Motivation collapses under real pressure. Systems don't. That's the whole thesis of Weapon 4 in the Entrepreneur Survival Guide — Resilience. "Emotion breaks under pressure — systems don't." The cold shower, the workout, the no-carb discipline — these aren't about health. They're about proving to yourself every single day that you can withstand discomfort and still execute. When the 2008 crisis hit and I was working 20-hour days with no end in sight, I didn't need motivation. The system was already running.
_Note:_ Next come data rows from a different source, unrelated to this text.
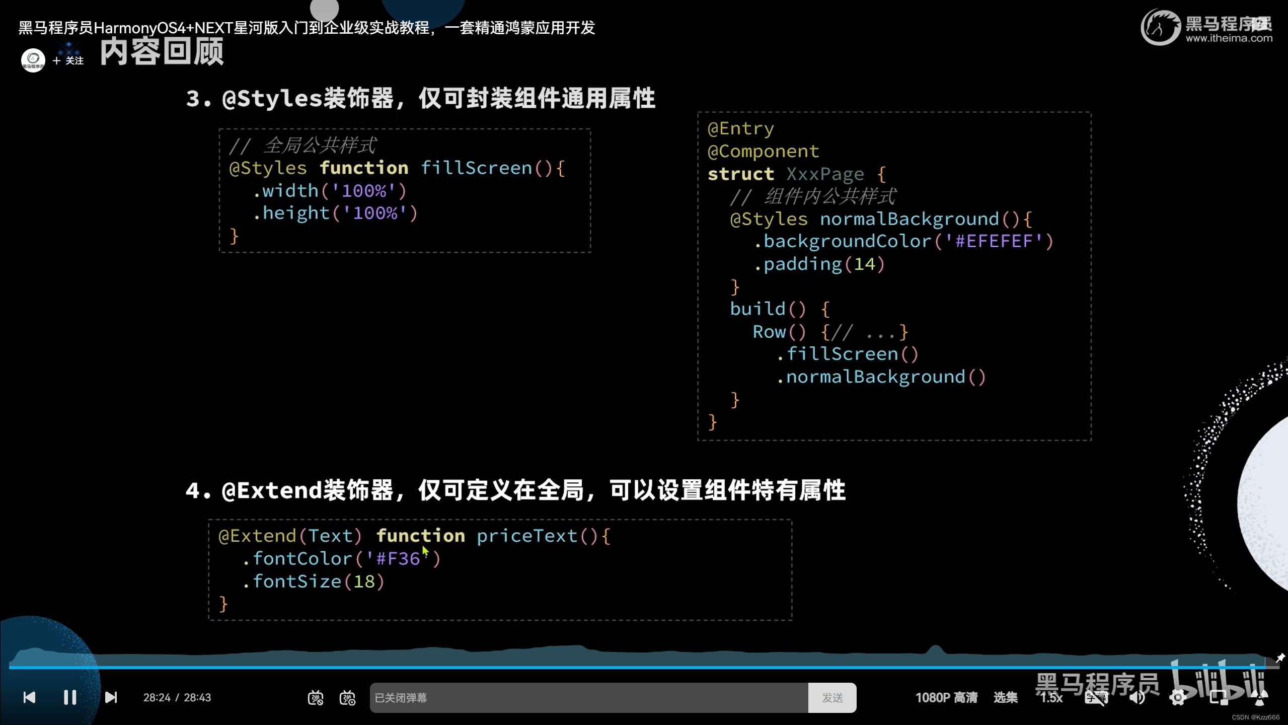Click the rightmost icon in the player controls

1260,697
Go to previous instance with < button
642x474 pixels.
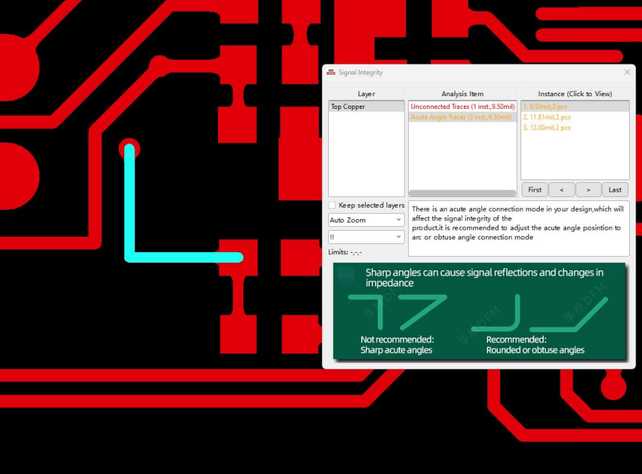coord(561,190)
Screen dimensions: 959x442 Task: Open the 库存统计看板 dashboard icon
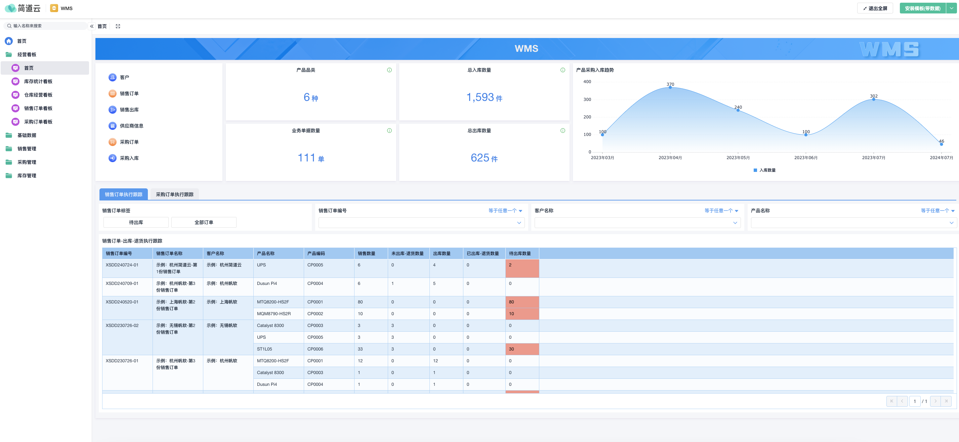[15, 81]
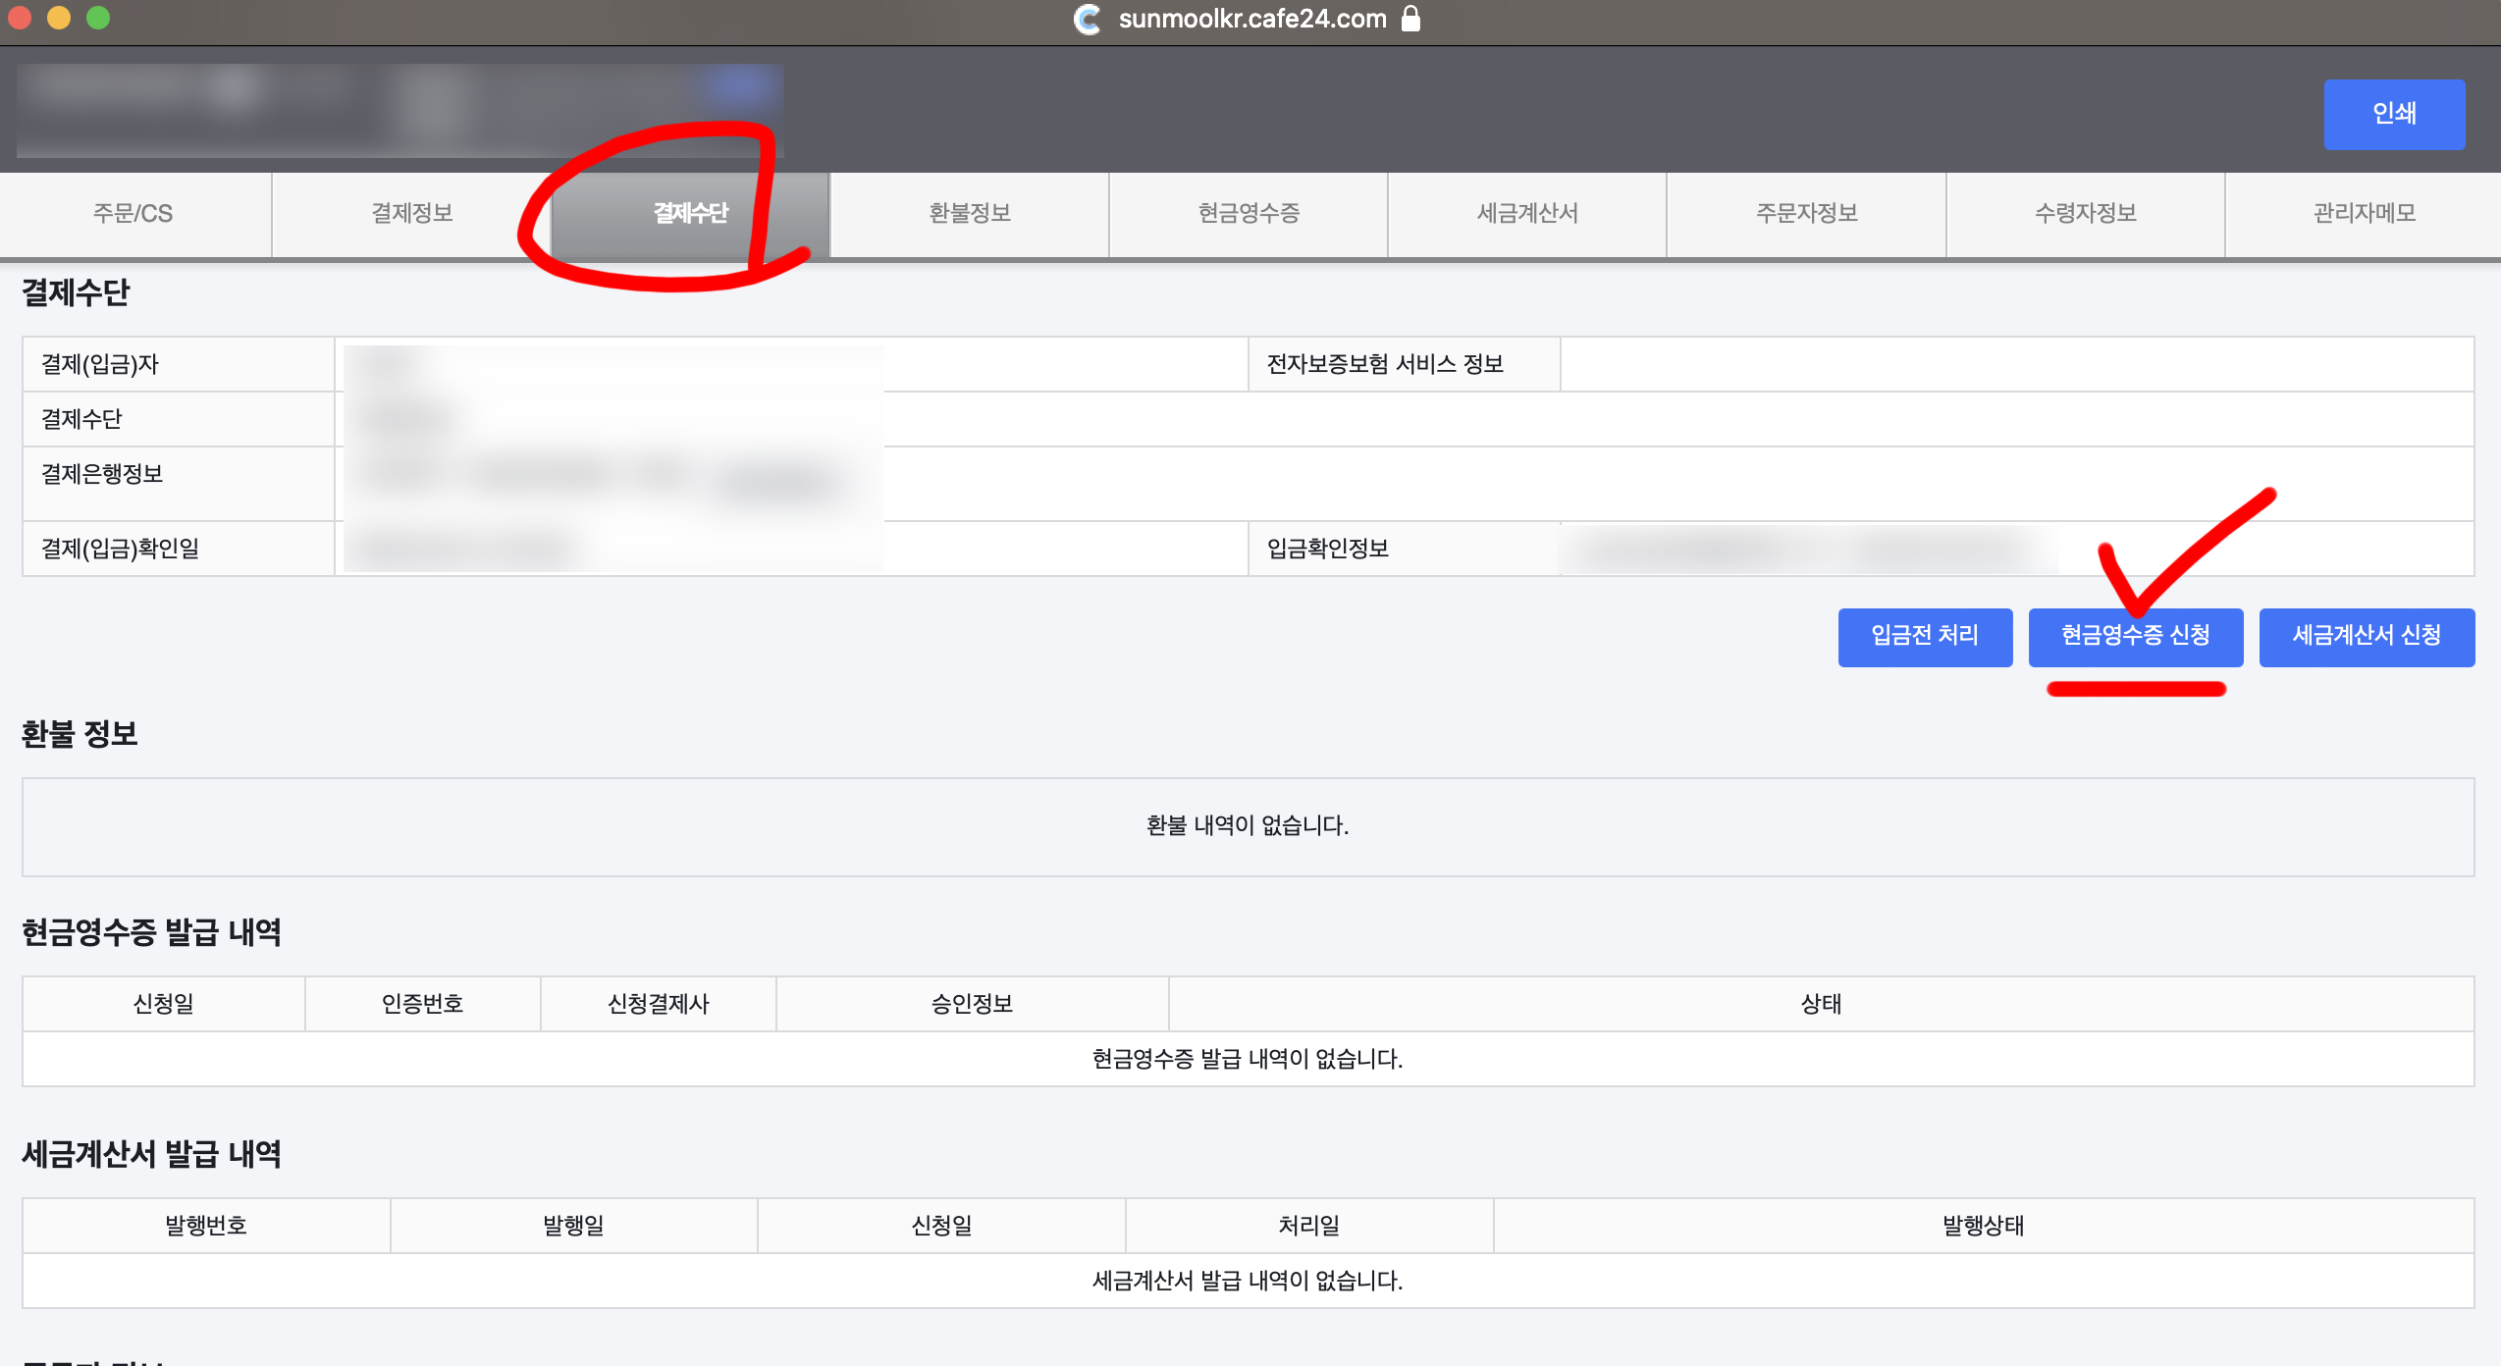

| Discipline | Duration | Details | ESG Connection |
|---|---|---|---|
| Daily Workout | 38+ years | 45-min Stairmaster + yoga, no days off since college | Weapon 4: Resilience |
| Zero Carbs | 30+ years | Complete dietary discipline — no exceptions | Weapon 5: Stretch Your Limits |
| Cold Shower | Since Oct 2008 | 5 minutes, freezing water, every morning | Weapon 4: Resilience |
| Backwards Stairs | Daily | Walks backwards up 5 flights of stairs | Weapon 5: Stretch Your Limits |
| Extreme Yoga | Ongoing | Flexibility at gymnastics/ballet level | Weapon 5: Stretch Your Limits |
Part V — "Who Here Is a Lonely Entrepreneur?" — How a Starbucks Moment Became a Global Movement
Q
After the sale to Welltok in 2013, you could have retired. You'd successfully exited, you were acknowledged as the founder of an industry. What happened next?
Michael Dermer
After selling IncentOne, I was relaxing in New York City, reflecting. I was incredibly proud of the team that built a company for ten years, watched it almost collapse, and then not only survived the financial crisis but bounced back and sold. And I started helping entrepreneurs informally — friends, friends of friends, anyone who wanted help. Just for fun.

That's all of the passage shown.